MATERIAL TO PROCESS →
>> Start
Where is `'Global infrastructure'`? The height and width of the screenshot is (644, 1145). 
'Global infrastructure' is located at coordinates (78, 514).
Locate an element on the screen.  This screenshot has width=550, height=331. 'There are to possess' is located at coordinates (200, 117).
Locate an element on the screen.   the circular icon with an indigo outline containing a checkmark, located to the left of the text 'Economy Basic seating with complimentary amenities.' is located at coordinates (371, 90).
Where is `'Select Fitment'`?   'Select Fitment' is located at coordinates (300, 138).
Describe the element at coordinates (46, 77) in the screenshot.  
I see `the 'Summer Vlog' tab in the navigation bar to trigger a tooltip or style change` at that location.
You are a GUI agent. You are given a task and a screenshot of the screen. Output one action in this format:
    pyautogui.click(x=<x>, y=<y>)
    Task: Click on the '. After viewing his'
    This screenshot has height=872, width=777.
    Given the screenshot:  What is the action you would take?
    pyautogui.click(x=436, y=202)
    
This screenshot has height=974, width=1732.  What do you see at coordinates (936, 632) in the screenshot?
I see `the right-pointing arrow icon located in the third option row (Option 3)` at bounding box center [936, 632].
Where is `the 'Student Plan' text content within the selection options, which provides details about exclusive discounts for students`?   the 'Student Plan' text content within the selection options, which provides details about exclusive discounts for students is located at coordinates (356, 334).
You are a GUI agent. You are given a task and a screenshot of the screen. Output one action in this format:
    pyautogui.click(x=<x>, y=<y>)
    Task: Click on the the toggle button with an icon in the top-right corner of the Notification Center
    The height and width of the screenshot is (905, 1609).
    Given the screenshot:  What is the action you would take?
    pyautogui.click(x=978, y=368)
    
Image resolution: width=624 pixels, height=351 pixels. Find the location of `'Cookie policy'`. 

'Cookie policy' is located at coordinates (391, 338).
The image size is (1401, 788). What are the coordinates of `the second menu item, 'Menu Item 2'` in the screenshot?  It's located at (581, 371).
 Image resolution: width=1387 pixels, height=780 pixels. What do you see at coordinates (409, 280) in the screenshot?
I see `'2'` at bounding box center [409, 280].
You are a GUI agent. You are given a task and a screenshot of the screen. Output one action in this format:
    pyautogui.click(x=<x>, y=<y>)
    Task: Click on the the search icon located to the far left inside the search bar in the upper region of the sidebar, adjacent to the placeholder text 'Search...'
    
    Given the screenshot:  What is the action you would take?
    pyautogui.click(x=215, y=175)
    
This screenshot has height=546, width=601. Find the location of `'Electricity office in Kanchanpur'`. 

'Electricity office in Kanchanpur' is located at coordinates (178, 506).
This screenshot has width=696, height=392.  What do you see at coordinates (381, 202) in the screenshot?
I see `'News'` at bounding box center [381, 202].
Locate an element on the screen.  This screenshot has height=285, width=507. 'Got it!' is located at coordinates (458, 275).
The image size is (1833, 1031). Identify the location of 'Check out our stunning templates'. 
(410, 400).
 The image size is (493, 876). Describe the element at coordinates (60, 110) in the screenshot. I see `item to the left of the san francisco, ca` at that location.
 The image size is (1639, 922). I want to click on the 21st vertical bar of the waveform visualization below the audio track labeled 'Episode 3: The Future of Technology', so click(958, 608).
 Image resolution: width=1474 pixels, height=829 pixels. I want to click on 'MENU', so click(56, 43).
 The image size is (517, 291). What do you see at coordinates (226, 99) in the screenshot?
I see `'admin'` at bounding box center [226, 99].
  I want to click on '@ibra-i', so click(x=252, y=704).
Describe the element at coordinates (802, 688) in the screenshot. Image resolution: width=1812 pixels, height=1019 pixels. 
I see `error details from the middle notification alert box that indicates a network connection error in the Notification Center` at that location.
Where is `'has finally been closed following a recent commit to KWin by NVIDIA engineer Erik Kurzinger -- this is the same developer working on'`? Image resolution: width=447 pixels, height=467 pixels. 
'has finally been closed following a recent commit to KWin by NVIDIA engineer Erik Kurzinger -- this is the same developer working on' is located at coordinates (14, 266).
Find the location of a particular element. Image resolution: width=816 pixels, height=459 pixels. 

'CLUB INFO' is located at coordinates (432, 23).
>> End
TASK BRIEF → Please express these lines as a JSON list of strings, one string per line, leaving out blank lines.

RESPONSE TO THIS TASK →
[
  "Where is `'Global infrastructure'`? The height and width of the screenshot is (644, 1145). ",
  "'Global infrastructure' is located at coordinates (78, 514).",
  "Locate an element on the screen.  This screenshot has width=550, height=331. 'There are to possess' is located at coordinates (200, 117).",
  "Locate an element on the screen.   the circular icon with an indigo outline containing a checkmark, located to the left of the text 'Economy Basic seating with complimentary amenities.' is located at coordinates (371, 90).",
  "Where is `'Select Fitment'`?   'Select Fitment' is located at coordinates (300, 138).",
  "Describe the element at coordinates (46, 77) in the screenshot.  ",
  "I see `the 'Summer Vlog' tab in the navigation bar to trigger a tooltip or style change` at that location.",
  "You are a GUI agent. You are given a task and a screenshot of the screen. Output one action in this format:",
  "    pyautogui.click(x=<x>, y=<y>)",
  "    Task: Click on the '. After viewing his'",
  "    This screenshot has height=872, width=777.",
  "    Given the screenshot:  What is the action you would take?",
  "    pyautogui.click(x=436, y=202)",
  "This screenshot has height=974, width=1732.  What do you see at coordinates (936, 632) in the screenshot?",
  "I see `the right-pointing arrow icon located in the third option row (Option 3)` at bounding box center [936, 632].",
  "Where is `the 'Student Plan' text content within the selection options, which provides details about exclusive discounts for students`?   the 'Student Plan' text content within the selection options, which provides details about exclusive discounts for students is located at coordinates (356, 334).",
  "You are a GUI agent. You are given a task and a screenshot of the screen. Output one action in this format:",
  "    pyautogui.click(x=<x>, y=<y>)",
  "    Task: Click on the the toggle button with an icon in the top-right corner of the Notification Center",
  "    The height and width of the screenshot is (905, 1609).",
  "    Given the screenshot:  What is the action you would take?",
  "    pyautogui.click(x=978, y=368)",
  "Image resolution: width=624 pixels, height=351 pixels. Find the location of `'Cookie policy'`. ",
  "'Cookie policy' is located at coordinates (391, 338).",
  "The image size is (1401, 788). What are the coordinates of `the second menu item, 'Menu Item 2'` in the screenshot?  It's located at (581, 371).",
  " Image resolution: width=1387 pixels, height=780 pixels. What do you see at coordinates (409, 280) in the screenshot?",
  "I see `'2'` at bounding box center [409, 280].",
  "You are a GUI agent. You are given a task and a screenshot of the screen. Output one action in this format:",
  "    pyautogui.click(x=<x>, y=<y>)",
  "    Task: Click on the the search icon located to the far left inside the search bar in the upper region of the sidebar, adjacent to the placeholder text 'Search...'",
  "    Given the screenshot:  What is the action you would take?",
  "    pyautogui.click(x=215, y=175)",
  "This screenshot has height=546, width=601. Find the location of `'Electricity office in Kanchanpur'`. ",
  "'Electricity office in Kanchanpur' is located at coordinates (178, 506).",
  "This screenshot has width=696, height=392.  What do you see at coordinates (381, 202) in the screenshot?",
  "I see `'News'` at bounding box center [381, 202].",
  "Locate an element on the screen.  This screenshot has height=285, width=507. 'Got it!' is located at coordinates (458, 275).",
  "The image size is (1833, 1031). Identify the location of 'Check out our stunning templates'. ",
  "(410, 400).",
  " The image size is (493, 876). Describe the element at coordinates (60, 110) in the screenshot. I see `item to the left of the san francisco, ca` at that location.",
  " The image size is (1639, 922). I want to click on the 21st vertical bar of the waveform visualization below the audio track labeled 'Episode 3: The Future of Technology', so click(958, 608).",
  " Image resolution: width=1474 pixels, height=829 pixels. I want to click on 'MENU', so click(56, 43).",
  " The image size is (517, 291). What do you see at coordinates (226, 99) in the screenshot?",
  "I see `'admin'` at bounding box center [226, 99].",
  "  I want to click on '@ibra-i', so click(x=252, y=704).",
  "Describe the element at coordinates (802, 688) in the screenshot. Image resolution: width=1812 pixels, height=1019 pixels. ",
  "I see `error details from the middle notification alert box that indicates a network connection error in the Notification Center` at that location.",
  "Where is `'has finally been closed following a recent commit to KWin by NVIDIA engineer Erik Kurzinger -- this is the same developer working on'`? Image resolution: width=447 pixels, height=467 pixels. ",
  "'has finally been closed following a recent commit to KWin by NVIDIA engineer Erik Kurzinger -- this is the same developer working on' is located at coordinates (14, 266).",
  "Find the location of a particular element. Image resolution: width=816 pixels, height=459 pixels. ",
  "'CLUB INFO' is located at coordinates (432, 23)."
]